Agatha Christie’s Secret Notebooks

Call it a long-running literary mystery – despite the tectonic influence and undimmed popularity of Agatha Christie's fiction (she is easily best-selling crime novelist of all time), serious consideration of her work and life seemed out of reach for decades. Recently, the case has been re-opened, thanks to Laura Thompson’s thoughtful 2007 biography and now, the herculean and much appreciated efforts of arguably the Queen of Crime’s most ardent and loyal fan, a jovial Irishman named John Curran.

 

With the blessing of Mathew Pritchard, Christie’s grandson and literary executor, Curran spent years sifting through seventy-three numbered, but otherwise uncategorized handwritten notebooks gathering dust in the author’s old home, teasing out enticing morsels that suggest the methods by which Christie came up with her fiendish plots. The answer: not so much outright planning, but, rather, trial and error, with many characters’ names changing over drafts, and even, at times, a last-minute change of ending: “her strengths lay in her unfettered mental fertility and her lack of system,” Curran states, proving it with excerpts of notes ranging from The ABC Murders to Murder in Mesopotamia.

 

Lest this book be regarded merely as catnip for hardcore fans, Curran has some genuine surprises in store for sceptical readers.

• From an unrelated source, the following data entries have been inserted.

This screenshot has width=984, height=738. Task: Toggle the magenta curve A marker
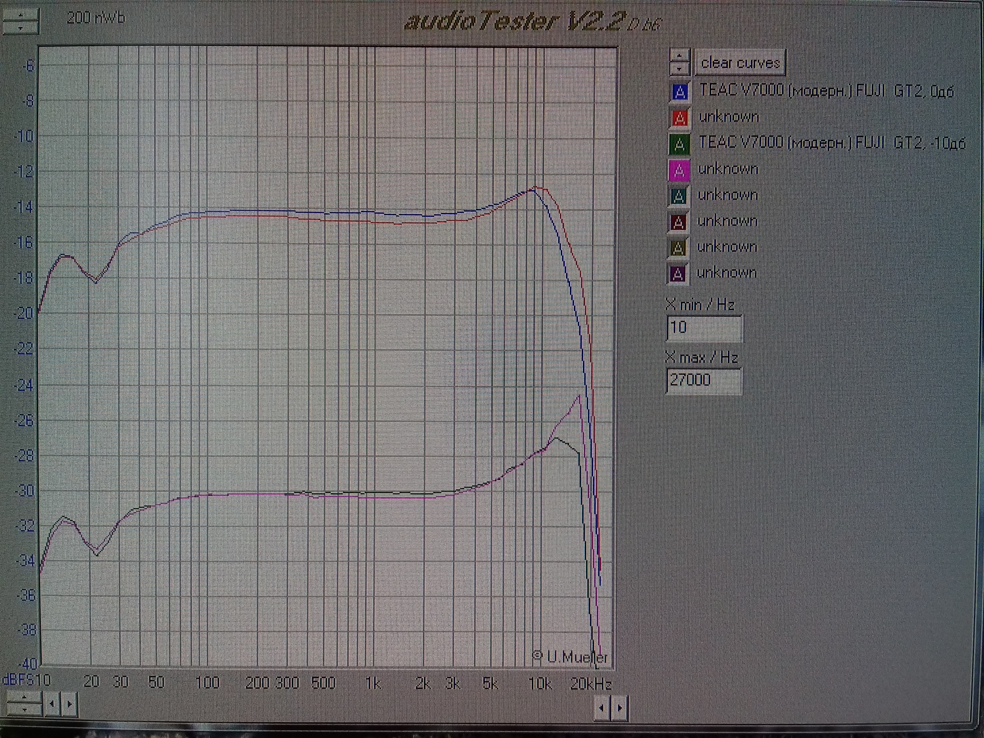(x=678, y=170)
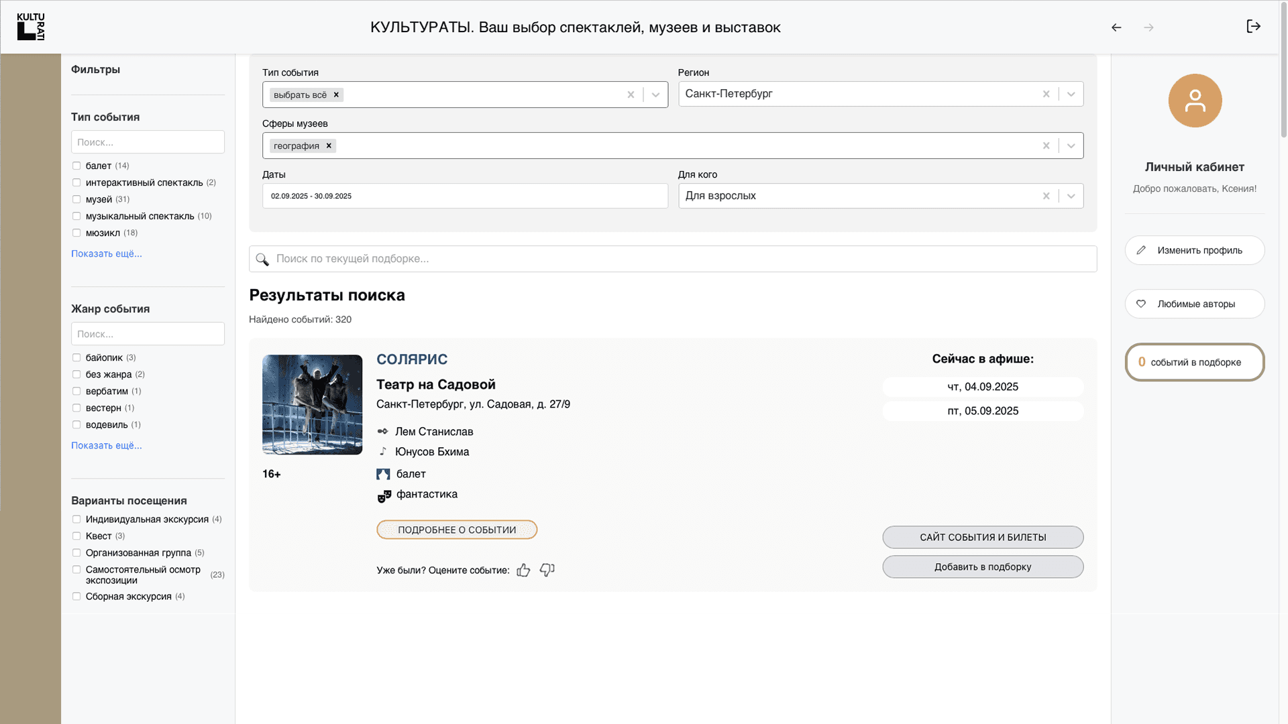Image resolution: width=1288 pixels, height=724 pixels.
Task: Click 'Добавить в подборку' button
Action: tap(982, 566)
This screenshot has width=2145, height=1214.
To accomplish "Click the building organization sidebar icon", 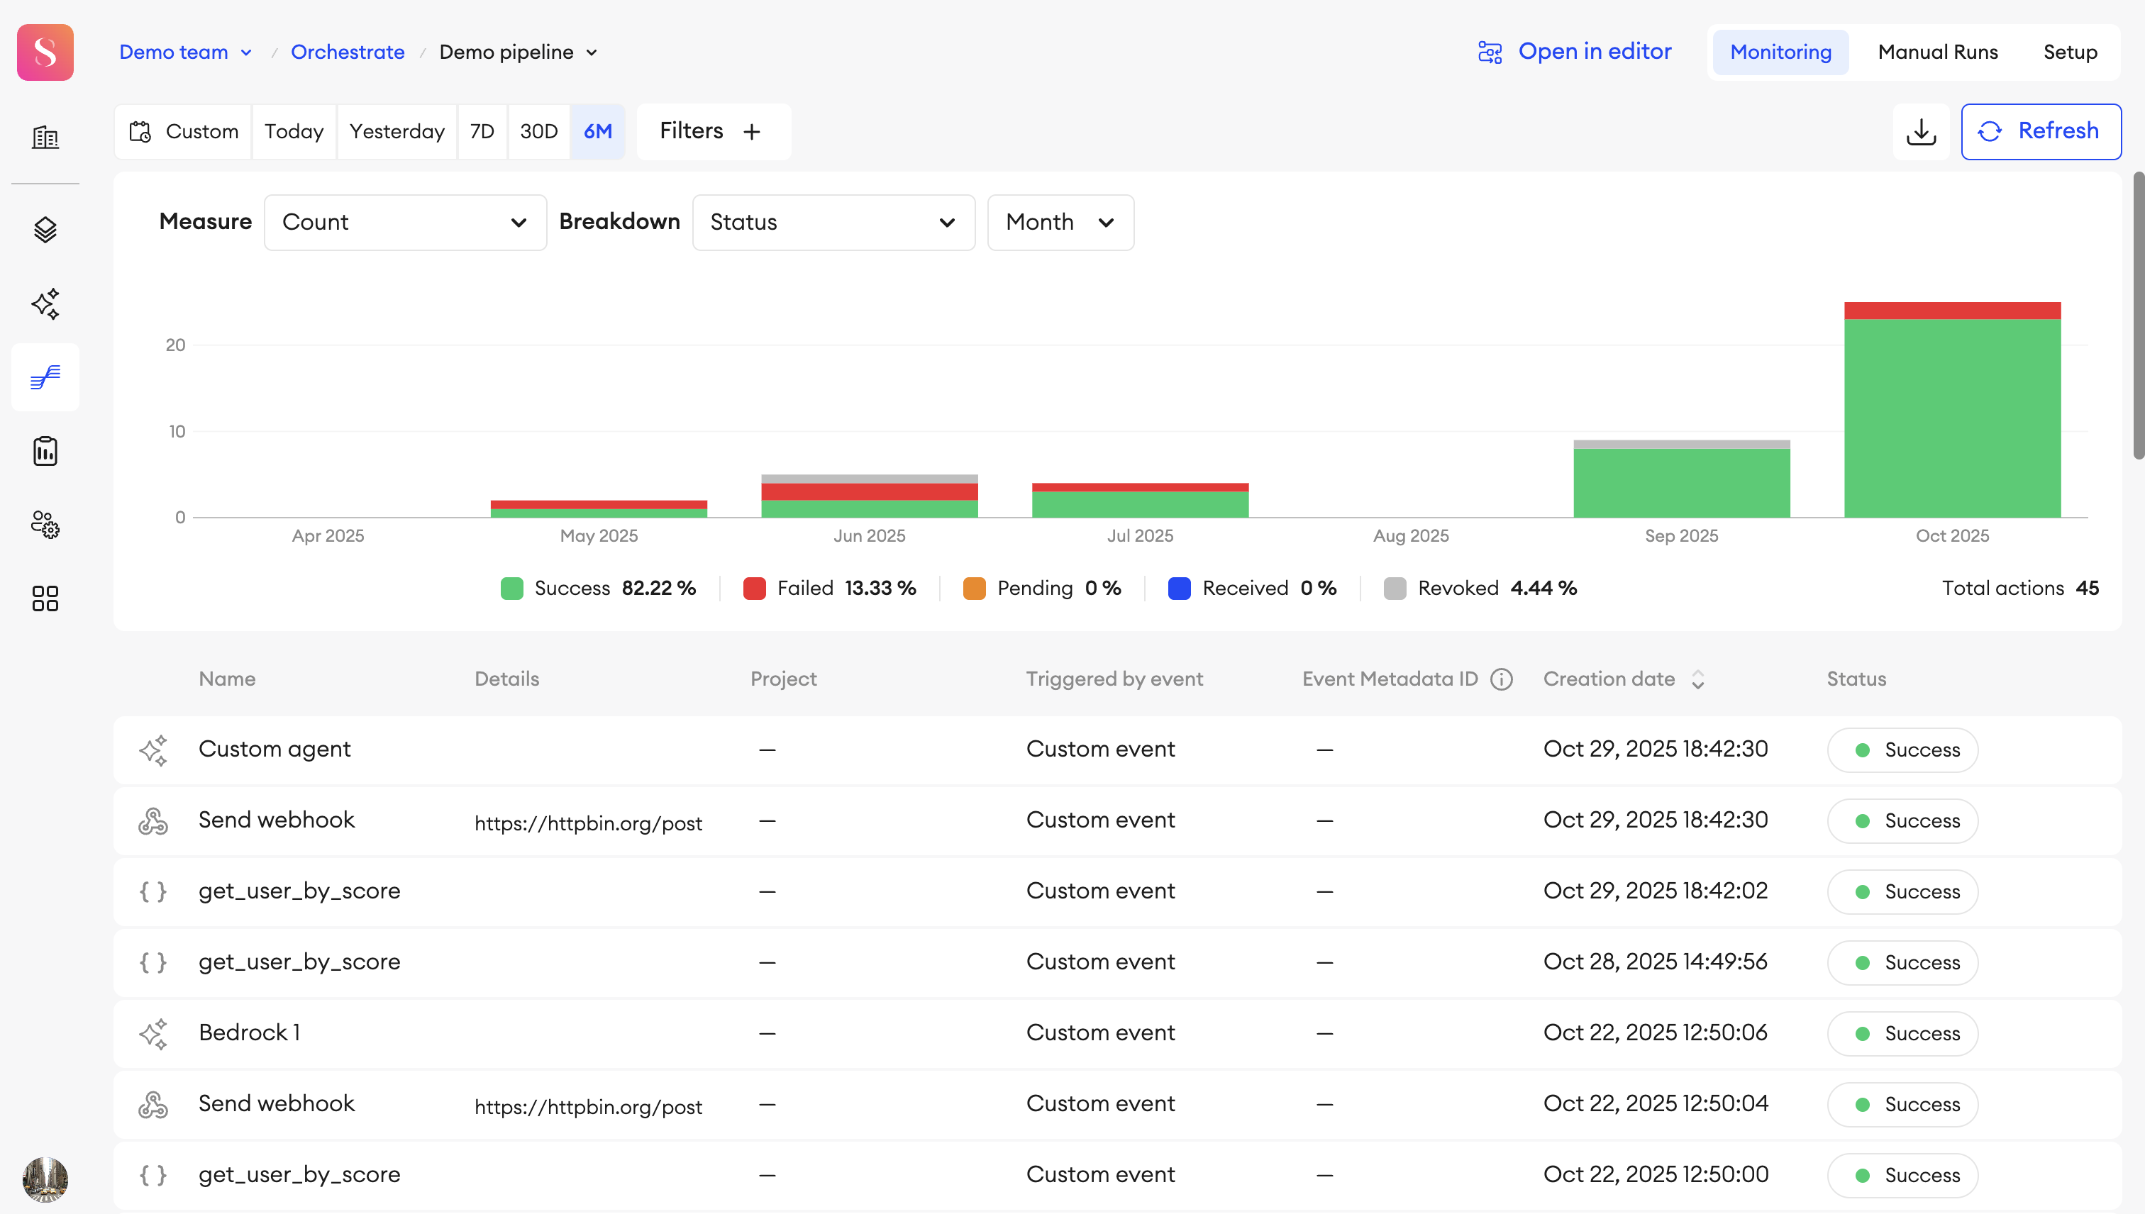I will (x=45, y=138).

For one, he lets his tongue loose on Christie’s weaker efforts, citing “another unfortunate, and utterly unbelievable coincidence” that nearly derails The Mirror Crack’d From Side to Side, and the “jarring note” the tacked-on ending strikes in an otherwise “near-perfect” A Murder Is Announced. For another, the last Marple novel, Sleeping Murder, was long thought to be written in 1940, sealed in a vault until its publication a year after Christie’s 1976 death. With detection skills straight from Poirot’s “little gray cells” playbook, Curran shifts the probable date of composition by nearly a decade, closer to 1950.

 

Finally, Curran’s most astonishing feat is his discovery of two long-hidden short stories: “The Incident at the Dog’s Ball”, a charming early period Poirot story Christie never attempted to publish before she expanded it into the novel Dumb Witness; and an earlier, completely different and more politically pointed version of “The Capture of Cerberus”, complete with references to Hitler and Poirot’s open admiration of the female form! The net effect of Curran’s years-long project is a virtual pilgrimage to the Christie homestead, sweeping readers up in his quest for the  secrets that underpin Agatha Christie’s mysterious literary logic.